Another technique of enabling a single reflective surface in more than one axis of rotation employs a primary rotation medium that is coupled to a secondary rotation medium which in turn rotates the mirror. These devices actually move the second motor and as a result need more space for operation, again increasing the footprint of the system. The addition of a moving second motor adds mass to the moving components and increases inertia. The inertia of the motor can prohibit a smaller, lower power first motor from being used or from a small first motor to move with higher acceleration and deceleration. This higher inertia also renders such systems more prone to errors due to the larger moving masses. Further because the mirror is far from the main axis of rotation, the mirror surface has to be larger, making it impractical for limited physical space applications. These factors contribute to making these systems less accurate and requiring more space in a footprint for deployment in any control system.
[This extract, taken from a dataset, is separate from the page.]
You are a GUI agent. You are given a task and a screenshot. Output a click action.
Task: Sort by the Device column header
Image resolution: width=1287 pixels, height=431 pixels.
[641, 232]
Thus, there exists a need for a device and a method that provides tip and tilt control on two axis, offers the ability for systems to calculate the relative or absolute position of the mount surface or element quickly and efficiently, provide for fixed motors which in turn lower motor torque and provide a lower inertia of moving components and be cost effective. The system also needs to provide the motion at high speed, have a small form factor/net volume, use smaller motors to save weight, reduce costs, reduce inertial interference, lower power consumption, and result in a robust, compact, cost effective device with high accuracy for mechanical and electrical systems.